Gil Hoffman tries to explain Prime Minister Benjamin Netanyahu’s behavior in recent days surrounding his criminal investigations and looks ahead to what could happen in Israeli politics in 2018.
Then Jerusalem Post culture correspondent Amy Spiro comes on the show to talk about why the decision of a pop singer from New Zealand called Lorde to cancel her performance in Tel Aviv is a big victory for efforts to boycott, divest and sanction Israel, even as Seinfeld and other big names are on the way to Israel.

Gil Hoffman explains how the lessons of Star Wars and Hanukkah about good and evil, light and darkness, are one and the same. He applies those lessons to current events related to US President Donald Trump’s announcements about recognizing Jerusalem as Israel’s capital and moving the American embassy there and how the world reacted by bullying Israel at the UN and the Palestinians by firing rockets at a kindergarten. The show concludes with Gil talking about his scoop that Israeli cabinet ministries do not believe immigrants to Israel from English speaking countries have special needs and why they should make aliyah anyway.

Gil talks to Likud Knesset member Rabbi Yehudah Glick about how long Netanyahu’s government can last and how he used the turmoil in the prime minister’s coalition to advance his bill limiting cigarette advertising. Glick updates listeners about the status of the Temple Mount ahead of Hanukkah that celebrates the rededication of the Holy Temple that stood there. Finally, Glick teaches about the greatness of Rabbi Yehuda Leib Steinman, the 104 year old Torah giant who died Tuesday.

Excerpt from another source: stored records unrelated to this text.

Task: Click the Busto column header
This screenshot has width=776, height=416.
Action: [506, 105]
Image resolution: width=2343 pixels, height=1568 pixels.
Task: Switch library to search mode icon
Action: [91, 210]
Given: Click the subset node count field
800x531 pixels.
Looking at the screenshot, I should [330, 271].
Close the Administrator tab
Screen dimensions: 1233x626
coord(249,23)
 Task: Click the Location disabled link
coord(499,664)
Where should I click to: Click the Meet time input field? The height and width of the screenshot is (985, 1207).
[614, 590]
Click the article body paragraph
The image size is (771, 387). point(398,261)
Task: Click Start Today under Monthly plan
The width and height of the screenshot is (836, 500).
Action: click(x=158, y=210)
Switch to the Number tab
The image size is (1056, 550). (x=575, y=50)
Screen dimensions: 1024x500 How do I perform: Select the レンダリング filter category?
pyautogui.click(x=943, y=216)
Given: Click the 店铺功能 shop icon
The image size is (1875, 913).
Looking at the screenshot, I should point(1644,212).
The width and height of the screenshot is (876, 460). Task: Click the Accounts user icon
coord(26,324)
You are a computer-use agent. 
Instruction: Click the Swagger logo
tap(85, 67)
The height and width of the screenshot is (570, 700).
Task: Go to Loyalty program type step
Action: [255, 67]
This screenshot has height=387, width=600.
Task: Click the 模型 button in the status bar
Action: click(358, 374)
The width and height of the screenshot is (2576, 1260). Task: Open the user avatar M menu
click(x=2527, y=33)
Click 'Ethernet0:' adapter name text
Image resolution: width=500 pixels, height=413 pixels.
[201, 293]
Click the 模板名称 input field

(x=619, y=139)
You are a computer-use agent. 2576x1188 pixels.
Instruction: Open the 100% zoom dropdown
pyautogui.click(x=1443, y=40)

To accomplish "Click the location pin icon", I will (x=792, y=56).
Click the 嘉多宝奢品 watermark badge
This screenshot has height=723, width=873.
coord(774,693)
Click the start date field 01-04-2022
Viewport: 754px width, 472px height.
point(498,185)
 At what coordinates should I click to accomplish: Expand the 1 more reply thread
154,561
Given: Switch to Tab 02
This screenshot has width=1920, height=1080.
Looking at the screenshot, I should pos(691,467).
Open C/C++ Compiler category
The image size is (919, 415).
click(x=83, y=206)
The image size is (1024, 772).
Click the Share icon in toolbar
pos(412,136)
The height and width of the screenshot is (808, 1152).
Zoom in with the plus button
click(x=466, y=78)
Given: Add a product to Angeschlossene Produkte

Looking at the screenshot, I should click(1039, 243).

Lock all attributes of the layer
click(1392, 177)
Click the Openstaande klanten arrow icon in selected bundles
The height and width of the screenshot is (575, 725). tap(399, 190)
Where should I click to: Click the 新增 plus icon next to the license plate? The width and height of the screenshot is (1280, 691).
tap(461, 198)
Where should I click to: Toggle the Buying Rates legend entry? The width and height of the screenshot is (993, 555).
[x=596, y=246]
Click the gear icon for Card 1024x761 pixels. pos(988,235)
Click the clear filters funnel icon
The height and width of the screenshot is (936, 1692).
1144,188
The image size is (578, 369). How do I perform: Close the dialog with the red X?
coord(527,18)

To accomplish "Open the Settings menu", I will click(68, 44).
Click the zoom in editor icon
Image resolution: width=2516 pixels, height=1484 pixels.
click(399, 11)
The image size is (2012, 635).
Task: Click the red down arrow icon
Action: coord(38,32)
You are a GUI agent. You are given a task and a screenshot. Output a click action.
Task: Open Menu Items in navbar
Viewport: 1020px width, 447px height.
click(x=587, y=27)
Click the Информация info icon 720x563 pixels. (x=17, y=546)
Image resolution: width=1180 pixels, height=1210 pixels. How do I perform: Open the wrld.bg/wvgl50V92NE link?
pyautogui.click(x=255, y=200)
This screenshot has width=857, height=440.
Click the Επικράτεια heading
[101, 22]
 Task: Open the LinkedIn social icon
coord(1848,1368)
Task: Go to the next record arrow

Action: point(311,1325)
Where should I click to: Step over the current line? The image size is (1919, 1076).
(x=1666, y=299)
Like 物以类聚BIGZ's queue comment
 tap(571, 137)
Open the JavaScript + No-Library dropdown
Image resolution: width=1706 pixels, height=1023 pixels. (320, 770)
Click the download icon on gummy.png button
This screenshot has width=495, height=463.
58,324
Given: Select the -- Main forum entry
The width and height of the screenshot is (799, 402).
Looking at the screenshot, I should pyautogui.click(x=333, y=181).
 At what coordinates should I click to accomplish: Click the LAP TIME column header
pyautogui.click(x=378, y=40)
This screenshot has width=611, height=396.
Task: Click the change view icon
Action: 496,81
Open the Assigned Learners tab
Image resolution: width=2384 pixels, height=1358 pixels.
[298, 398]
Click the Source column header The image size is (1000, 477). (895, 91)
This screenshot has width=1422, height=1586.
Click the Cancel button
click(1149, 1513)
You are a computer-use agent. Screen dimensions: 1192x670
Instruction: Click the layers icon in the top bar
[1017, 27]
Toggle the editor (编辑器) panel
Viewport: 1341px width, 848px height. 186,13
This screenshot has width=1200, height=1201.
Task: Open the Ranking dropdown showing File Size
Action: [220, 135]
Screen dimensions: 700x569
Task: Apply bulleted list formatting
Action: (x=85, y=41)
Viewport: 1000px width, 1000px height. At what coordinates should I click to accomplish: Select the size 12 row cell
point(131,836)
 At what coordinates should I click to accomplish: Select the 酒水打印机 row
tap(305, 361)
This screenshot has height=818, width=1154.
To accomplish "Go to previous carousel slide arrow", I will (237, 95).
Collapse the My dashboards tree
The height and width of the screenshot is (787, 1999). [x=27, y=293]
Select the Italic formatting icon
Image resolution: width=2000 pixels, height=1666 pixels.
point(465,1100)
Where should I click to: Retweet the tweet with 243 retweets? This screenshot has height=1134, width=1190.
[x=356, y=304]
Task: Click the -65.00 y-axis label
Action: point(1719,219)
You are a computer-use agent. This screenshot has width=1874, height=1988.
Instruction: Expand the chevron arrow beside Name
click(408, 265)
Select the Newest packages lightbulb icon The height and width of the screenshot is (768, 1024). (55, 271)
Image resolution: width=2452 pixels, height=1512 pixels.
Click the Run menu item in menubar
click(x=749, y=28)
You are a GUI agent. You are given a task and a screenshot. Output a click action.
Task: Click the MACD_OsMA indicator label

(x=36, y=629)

Gil Hoffman and Israel Allies Caucus director Josh Reinstein talk about whether US President Donald Trump will move the American embassy from Tel Aviv to Jerusalem. Reinstein says Trump has been serving well his constituency of Bible-believing Christians, so he is optimistic. Gil warns that if Trump does not move the embassy, the entire basis of how he persuaded those Christians to vote for him will end up being a lie. After all, he says, it was a rally in Jerusalem that might have gotten those Bible-believing Christians to vote at all.
After putting Jerusalem at the top of his joy and the top of his show, Gil gets to the bottom of what has been adding calories to his bottom: Sufganyot, the wonderful doughnut delicacies that Israelis start eating immediately after the Succot holiday ends and eat for 68 days until Hanukkah is over in order to celebrate the miracle – or at least Gil does that.

Gil Hoffman speaks about the beauty of Israel being both a democracy and a Jewish state, which he says means everyone has a voice and everyone has an opinion. He takes you behind the scenes in his coverage of the Shabbat railway repair work crisis that led to the resignation of Israel’s health minister and the nuances within the ultra-Orthodox world.

In the second half of the show, Gil speaks about the divides between Israelis and the Jewish world and how they can be overcome. He also goes into the race for chairman of the Jewish agency and what each potential candidate brings to the table.

Ehud means “sympathetic” and Barak means “lightening” in Hebrew, but polls taken recently do not find that Israelis have much sympathy for their former prime minister who wants to make a political comeback. Gil Hoffman talks about whether Barak has a chance of winning over Israelis in his third attempt to capture their hearts. Can lightening strike thrice?

Omri was described by the Book of Kings as “doing more evil than all the kings who preceded him.” Casspi in Hebrew means “concerning money.” But Golden State Warriors forward Omri Casspi turned down more money to play for the best team in the NBA after a career of playing for poor teams, including the Sacramento Kings. Gil talks about how King Casspi turned Warrior Casspi has proven himself both a good player and a mensch.